White Claw, a sparkling water flavored with cherry, lime or mango, with 5º of alcohol, is sweeping the United States market. The drink, which came onto the market in 2016, sold out in supermarkets and bars, and it has become a viral phenomenon among the least expected audiences: young white college freshmen, party-goers and, until very recently, wound up unconscious drinking beer and Jägermeister.
According to a Nielsen study, sales of sparkling water with a pinch of alcohol have grown 210% in one year and, although big brands like Smirnoff or Corona They sell their own versions of the drink, White Claw is by far the most popular. Their sales have increased by 320%.
The taste change among young drinkers is a world trend which, although more timidly than in Asia or America, is also reaching Europe. The last millennial, and the first postmillenials, who are coming of age, they don’t drink liters of beer or calimocho: They want cocktails or soft drinks that are pleasant to taste and, if possible, with fewer calories.
The latter has been one of the great claims of White Claw. A 12-ounce can (the equivalent of about 33 cl) has 100 calories and 2 grams of carbohydrates. By comparison, a beer has 142 calories and 11 grams of carbohydrates. And, although its alcoholic content is similar, it is much lower than that of the most similar drinks that existed until now, the ready-made cocktails. In short, it can be drunk as if it were beer, but without being it. The idea of no hangover, which is quite widespread, is an invention. But it also works as a claim.
beer: makes you fat. makes you hungover
whiteclaw: 100 calories. can’t get hungover off water. cheap af. clearly superior https://t.co/LbClzPFQg8
— bren ⭐️ (@brenna_werst) August 20, 2019
A viral drink
But boom of White Claw so far this summer has to do not only with a change in tastes among the young audience, but also with a successful strategy of marketing.
In the United States, sparkling waters and supposedly “natural” flavors such as Four Loko Y LaCroix. Its success has been enormous among millennial, but especially among women. As it points Stacey Ritzen on The Daily Dot, White Claw has hit the mark by adding alcohol and, incidentally, removing the sanbenito of “feminine” from a drink of this type.
Overnight White Claw has become popular with what the American media knows as the “Bro culture”: young upper-middle class, allegedly heterosexual, overwhelmingly white (but who pretend to talk like black), who hang out in college sororities and wear sportswear.
The popularity achieved among this great subculture has helped a lot the support for the drink of comedians such as Trevor wallace, which launched an alleged parody of White Claw on YouTube on June 25 that has already had more than two million views.
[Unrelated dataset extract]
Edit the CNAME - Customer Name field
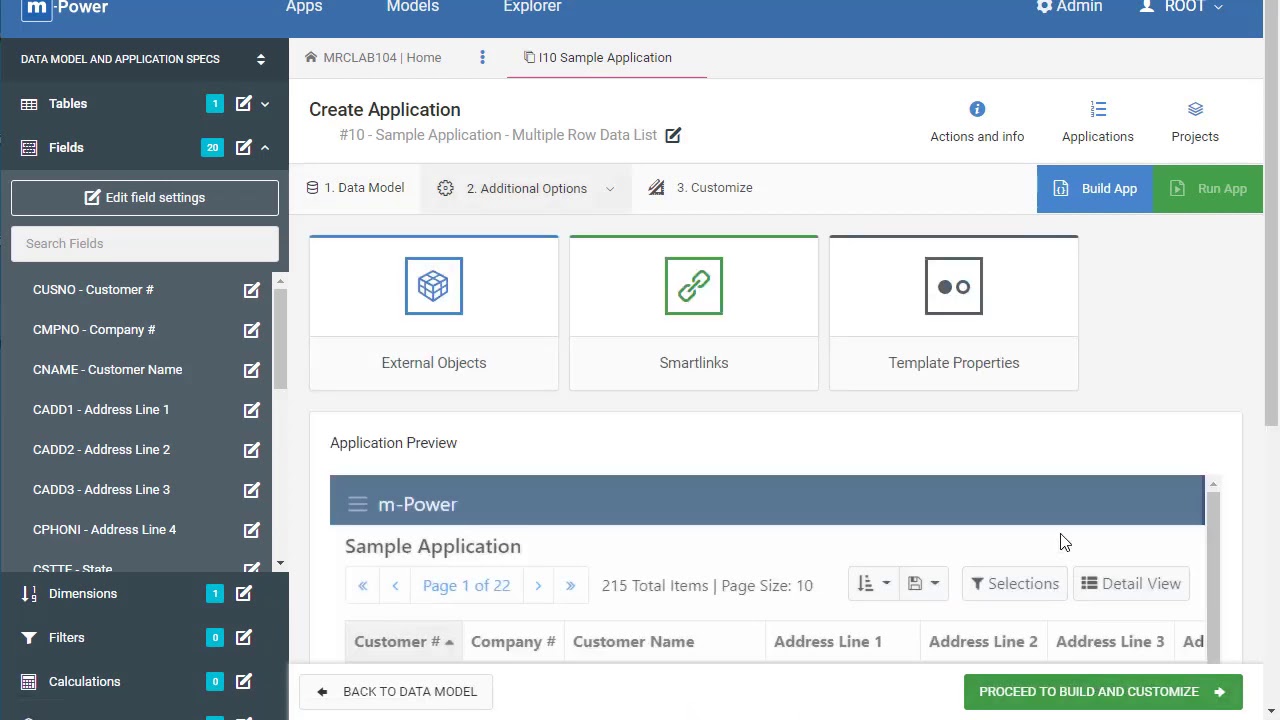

The motto “Ain’t no laws when you’re drinking Claws” (“There are no laws when you drink Claws”) has become something of a self-parodic viral joke among those who buy the drink like crazy.
The company has also known how to carry out conventional advertising in the appropriate places, the epicenters of the bro culture how is he Coachela festival, where the drink was promoted on every corner. The Internet has done the rest: the drink has become the protagonist of countless memes, which have made it increasingly popular.
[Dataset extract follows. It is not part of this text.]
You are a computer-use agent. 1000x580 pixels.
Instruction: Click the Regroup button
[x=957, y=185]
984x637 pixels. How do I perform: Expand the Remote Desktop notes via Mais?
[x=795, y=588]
There is no doubt that the White Claw phenomenon is distinctly American, but we already know how this works: the trend will come sooner rather than later to Spain, and it is in line with the movements that the almighty soft drink industry is making worldwide. The latest fad in Japan has a lot to do with this: clear, zero-calorie beverages that appear healthier than the beverages they mimic (such as beer).
We are increasingly aware of the impact that the consumption of sugar and alcohol has on our health, and young people want to continue drinking, but in a different way. White Claw is to beer what vaping is to tobacco. That it is really a healthier alternative is another matter.